Insurance: expanded state role, marketing urged.

A presidential commission has recommended improved marketing efforts for flood insurance, including a stronger push by the states.

States must play an active role in improving market penetration for flood insurance by working with communities and lenders and by assisting in education efforts, said the Interagency Floodplain Management Review Committee in a report issued July 14.

The current dependence on the mandatory purchase requirement to drive high levels of market penetration may be unrealistic, it said.

A key part of increasing the use of flood insurance is decreasing the size of governmental disaster payments, the committee said. Generous disaster assistance creates negative incentives for the purchase of flood insurance, the panel said. The government and the insurance industry must ensure that the public is fully aware of the advantages of flood insurance and the limitations of disaster assistance.

Public and private sectors should work together to ensure that disaster benefit payments do not approach or exceed flood insurance benefits, the report said. Floodplain occupants must be aware that disaster assistance is only available during a presidentially declared disaster while flood insurance claims are paid any time a general condition of flooding occurs.

The commission noted lender compliance to the requirement for mandatory flood insurance has been receiving a considerable amount of attention during hearings on pending legislation. It acknowledged lenders should do more to make sure flood insurance is purchased at closing and that it is maintained over the life of the loan.

The committee said it supported provisions in proposed reform legislation that would set penalties for lenders who do not require flood insurance, but it noted other reasons account for the relatively low level of market penetration for coverage.

The most striking characteristic about the floodplain sections of communities visited by the review committee is that they appear to be predominantly low-income areas, whose populations have higher than usual percentages of renters, elderly, public assistance recipients and property owners without mortgages, the panel said.

In these small rural communities, sales occur less frequently, often as cash sales or as sales financed through land contracts, loans from lenders who are not federally regulated or insured, or loans from family members. These are the areas where the mandatory purchase requirement would be applied least often and where voluntary purchase of flood insurance is least likely, it said.

The committee cited several other factors for the weak market penetration including the false sense of security due to levees, particularly agricultural levees along the main stems of the Mississippi and Missouri rivers, the reluctance of insurance agents to market flood insurance in communities with few potential buyers and a low level of awareness of the risk to those on the fringes of the floodplain.

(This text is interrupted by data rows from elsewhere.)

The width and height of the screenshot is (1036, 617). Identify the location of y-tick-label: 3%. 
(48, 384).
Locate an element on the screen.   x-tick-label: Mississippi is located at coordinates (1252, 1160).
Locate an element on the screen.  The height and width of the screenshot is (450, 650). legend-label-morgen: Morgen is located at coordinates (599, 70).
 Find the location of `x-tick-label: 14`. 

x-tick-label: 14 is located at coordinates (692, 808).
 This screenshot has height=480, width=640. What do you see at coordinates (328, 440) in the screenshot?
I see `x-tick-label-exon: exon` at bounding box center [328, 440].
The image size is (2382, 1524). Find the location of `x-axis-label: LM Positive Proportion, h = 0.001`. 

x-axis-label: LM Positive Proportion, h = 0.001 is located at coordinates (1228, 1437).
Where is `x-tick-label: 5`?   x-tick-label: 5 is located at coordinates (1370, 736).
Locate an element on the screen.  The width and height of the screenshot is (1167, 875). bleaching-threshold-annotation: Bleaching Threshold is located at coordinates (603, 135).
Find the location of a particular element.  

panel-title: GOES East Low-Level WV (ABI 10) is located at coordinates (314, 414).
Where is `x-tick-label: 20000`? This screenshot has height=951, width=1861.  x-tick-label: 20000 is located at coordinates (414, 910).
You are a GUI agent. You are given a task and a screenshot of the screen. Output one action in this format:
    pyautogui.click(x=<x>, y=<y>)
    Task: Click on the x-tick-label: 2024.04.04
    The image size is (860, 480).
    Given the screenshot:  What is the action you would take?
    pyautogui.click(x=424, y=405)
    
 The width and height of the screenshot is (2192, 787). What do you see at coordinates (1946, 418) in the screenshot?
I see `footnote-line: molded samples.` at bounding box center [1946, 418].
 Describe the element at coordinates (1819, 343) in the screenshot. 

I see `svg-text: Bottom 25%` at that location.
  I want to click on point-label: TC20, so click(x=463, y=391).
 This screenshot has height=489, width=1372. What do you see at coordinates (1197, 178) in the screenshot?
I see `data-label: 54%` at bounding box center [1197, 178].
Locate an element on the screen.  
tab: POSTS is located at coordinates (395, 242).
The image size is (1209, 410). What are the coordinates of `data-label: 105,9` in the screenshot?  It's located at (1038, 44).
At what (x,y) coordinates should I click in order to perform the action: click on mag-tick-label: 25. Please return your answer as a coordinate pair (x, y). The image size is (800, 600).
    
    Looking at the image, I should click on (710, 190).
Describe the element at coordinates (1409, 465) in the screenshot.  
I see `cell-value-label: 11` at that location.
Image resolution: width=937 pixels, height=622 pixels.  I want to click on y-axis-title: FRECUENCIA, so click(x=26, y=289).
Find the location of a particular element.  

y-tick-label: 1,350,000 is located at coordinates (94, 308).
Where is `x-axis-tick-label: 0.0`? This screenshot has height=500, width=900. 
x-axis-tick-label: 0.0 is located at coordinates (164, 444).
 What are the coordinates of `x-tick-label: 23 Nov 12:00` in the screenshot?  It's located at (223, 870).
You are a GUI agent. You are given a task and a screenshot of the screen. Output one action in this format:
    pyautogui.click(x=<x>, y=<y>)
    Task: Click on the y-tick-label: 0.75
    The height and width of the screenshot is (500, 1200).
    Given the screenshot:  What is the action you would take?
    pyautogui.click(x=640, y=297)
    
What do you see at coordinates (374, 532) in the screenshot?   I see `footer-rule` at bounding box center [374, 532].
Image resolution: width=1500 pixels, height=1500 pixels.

In fact, however, the committee also conceded there is little in the way of hard data on the extent of market penetration. It cited estimates that 20% to 30% of insurable buildings in identified floodplains are covered and that estimates in the Midwest at the time of the flood ranged from below 10% to more than 20%

None of these estimates are authoritative, since no nationwide inventory of flood prone structures exists, the committee said. Based on its own research, the panel said it believes market penetration rates range from 5% to 50%. It said the lowest rate, below 10%, is likely the norm in small rural communities, while medium to large communities have rates of 20% to 30%.

For a few large communities with middle-income floodplain populations and a high degree of flood hazard a-wareness among community officials, lenders and property owners, market penetration can exceed 30% and in one instance, 50%, the committee said.

The committee said states could do more to expand flood coverage by working with communities and lenders and by assisting in education efforts. It also said the amount of federal assistance for floodplain management should be tied to a states willingness to undertake this effort.

RELATED ARTICLE: Steps Urged To Boost National Flood Program

These are the recommendations of the Interagency Floodplain Management Review Committee for improving the National Flood Insurance Program:

*Take vigorous steps to improve the marketing of flood insurance, enforce lender compliance rules and seek state support of insurance marketing;

*Reduce the amount of post-disaster support to those who were eligible to buy insurance but did not to that level needed to provide for immediate health, safety and welfare; provide a safety net for low- income flood victims who were unable to afford flood insurance;

*Reduce repetitive loss outlays by adding a surcharge to flood insurance policies following each claim under a policy, providing for mitigation insurance riders and supporting other mitigation activities;

*Require those behind levees that provide protection against less than the standard project flood discharge to purchase actuarially based insurance;

*Increase the waiting period for activation of flood insurance policies from five to 15 days to avoid purchases when flooding is imminent;

*Leverage technology to improve the timeliness, coverage and accuracy of flood insurance maps; support map development by levies on the policy base and from appropriated funds because the general taxpayer benefits from this program; and

*Provide for the purchase of mitigation insurance to cover the cost of elevating, demolishing or relocating substantially damaged buildings.